The Congressional Management Foundation’s ‘online town hall’ project refined this approach, by (among other things) combining text questions with video replies and adding a single-topic focus. The ConnectingToCongress group conducted 21 such events, with 13 participating US Members of Congress, in 2006-8.
They made careful measurements of the impacts on the participants, which they found to be amazingly positive. They concluded that online town halls show great promise for strengthening our democracy.
There has also long been experimentation with online dialogue (3). The Minnesota e-democracy listserv discussion group began hosting citizen-to-citizen conversations in 1994, and has since evolved into the 50+ forums of E-Democracy.org which are used by about 30,000 citizens. To date, however, there has been very little participation in them by politicians.

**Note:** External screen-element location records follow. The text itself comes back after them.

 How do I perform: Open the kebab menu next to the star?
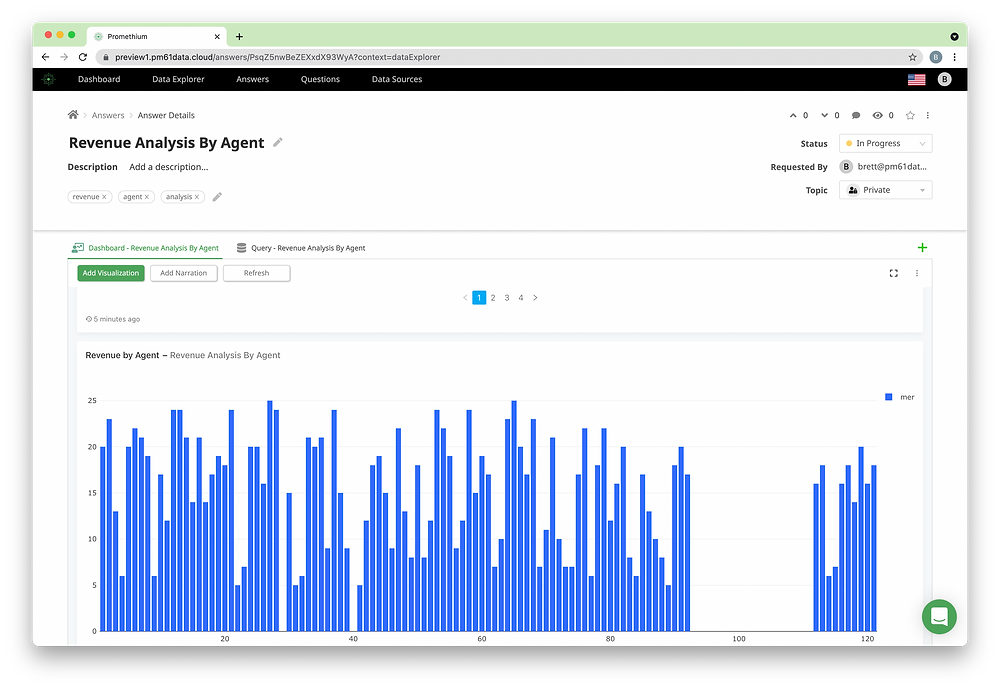pyautogui.click(x=928, y=115)
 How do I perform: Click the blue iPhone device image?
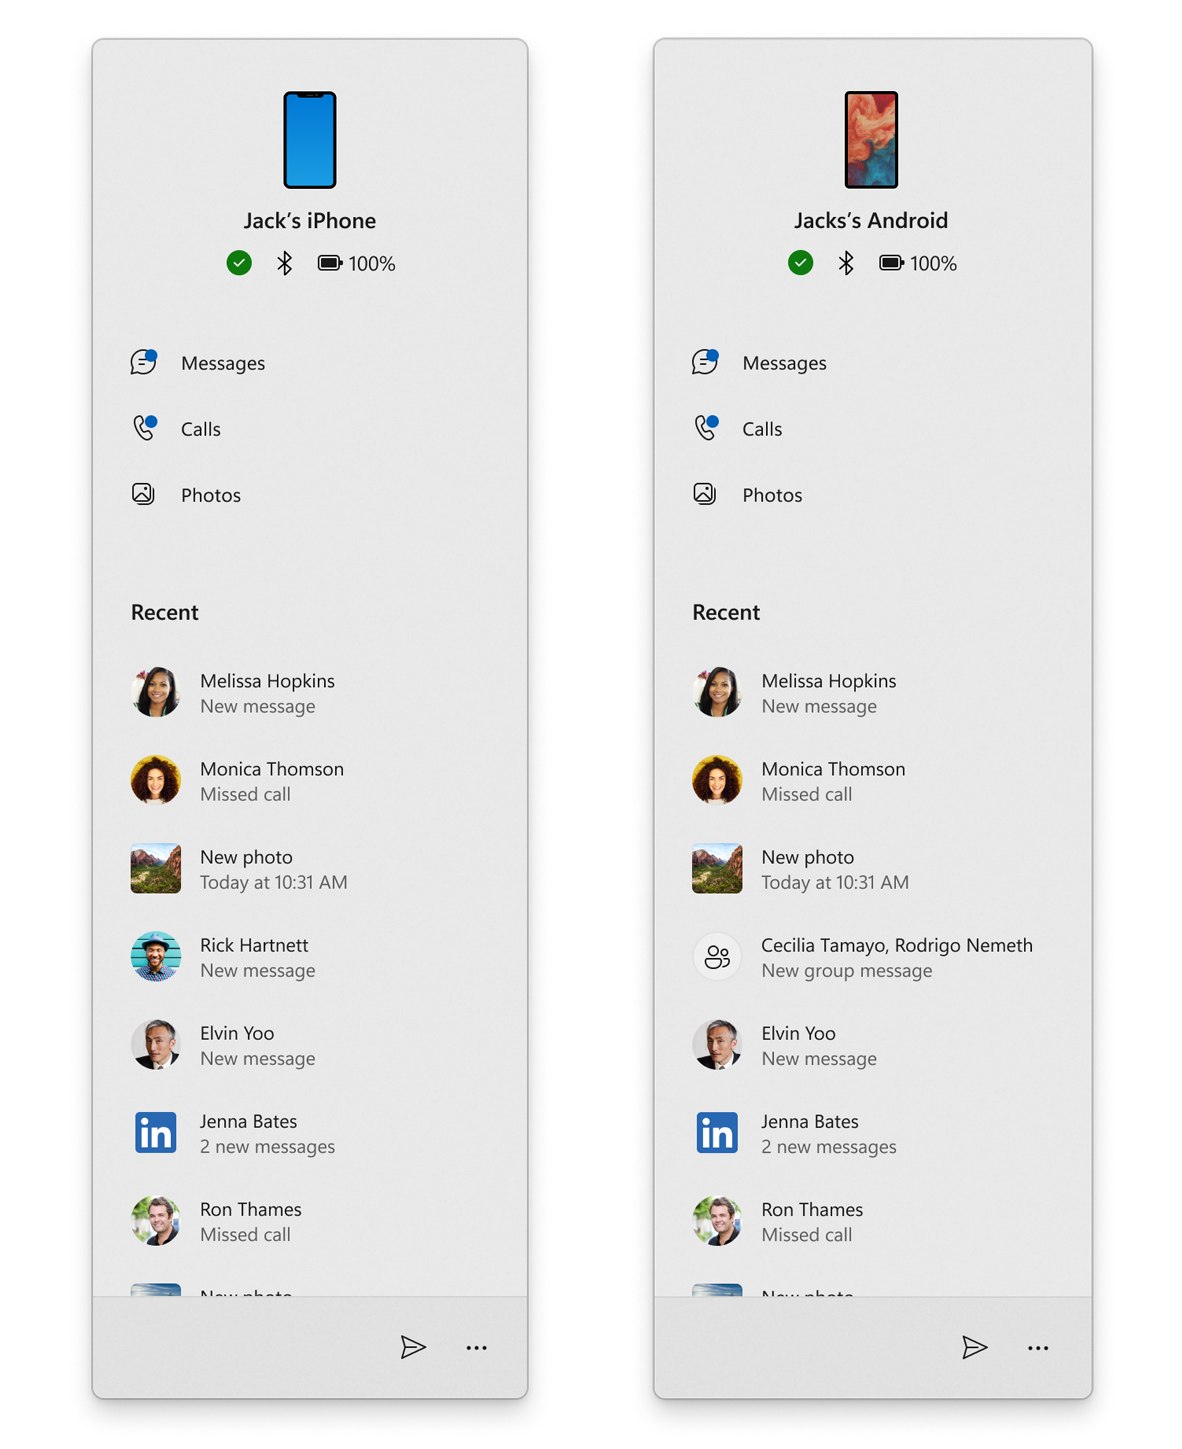(310, 140)
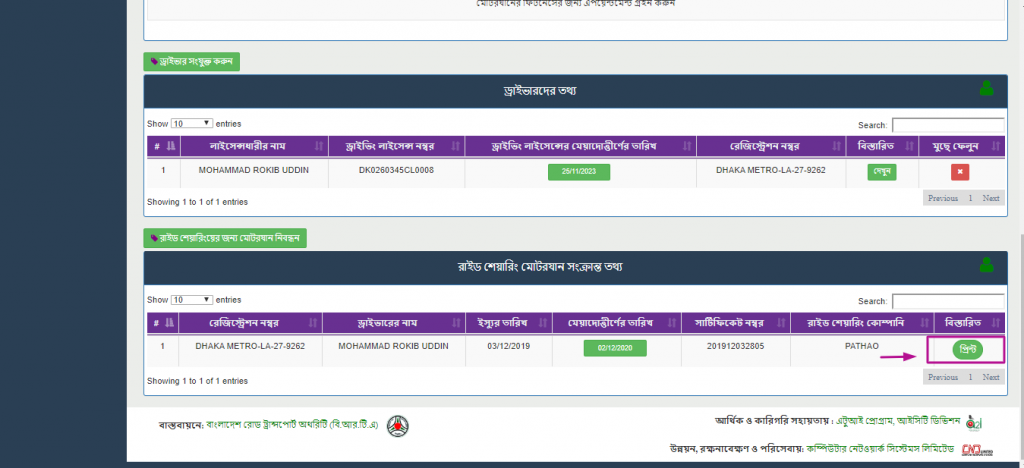
Task: Sort ride sharing table by certificate number column
Action: [x=732, y=322]
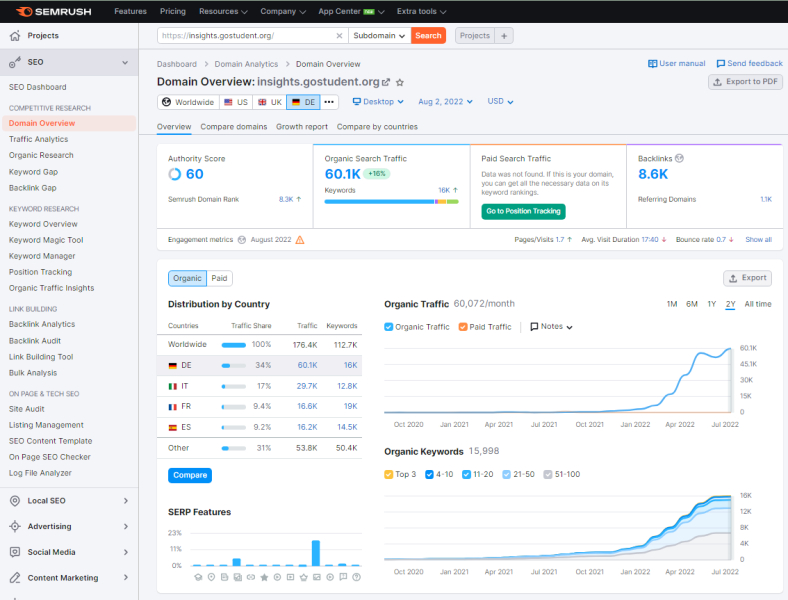Click the three-dots more countries button
The height and width of the screenshot is (600, 788).
tap(330, 102)
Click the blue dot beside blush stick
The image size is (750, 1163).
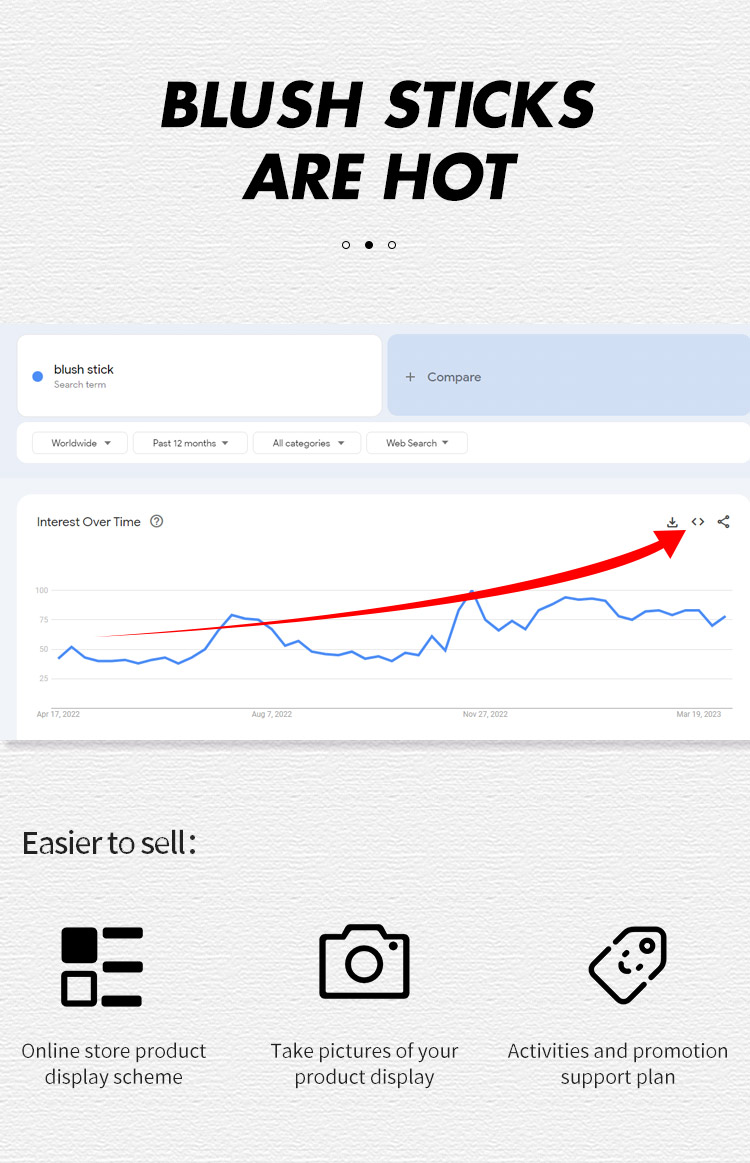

Also very significant has been the partisan forums associated with US presidential campaigns, again citizen-to-citizen dialogue without direct involvement by the politicians. The 2004 Dean campaign for President, managed by Joe Trippi, was a pioneer of open forums and reaped a financial windfall as a result. The 2008 Obama campaign's social network was built up to 2.5 million activists and 13 million supporters at the time of his win.
Subsequently the Obama social network was neglected and withered away, and not much happened with US online voter engagement until 8 years later with Trump's innovative use of the Twitter platform:
Donald Trump received tremendous gains, at zero financial cost, through direct (1) participation on the non-partisan (2) Twitter platform.
Some progressive pioneers were aghast that an authoritarian had seized the initiative in e-democracy outreach:
Of course Trump's online voter engagement does not include any dialogue (3) aspects; these would be completely antithetical to his style as a politician.
In terms of these predecessors, the Fireside Chat project can be viewed as a combination of
- the best elements of Social Media (timeliness, ease of use, existing connectivity),
- with the best of Online Town Halls (direct contact, interactivity, ability to consider topics in depth, mutual fact checking, civility),
- with a novel focus on one-to-one conversations similar to what one has in real-life canvassing.
Update: On March 14 2020 Bernie Sanders live-streamed a ‘Fireside Chat’, in part as a quarantine friendly replacement for a tradional campaign rally for his 2020 Presidential run. It had about 100,000 contemporaneous viewers, and the video of it has been seen over 170,000 times, so there is definitely an audience for this type of engagement.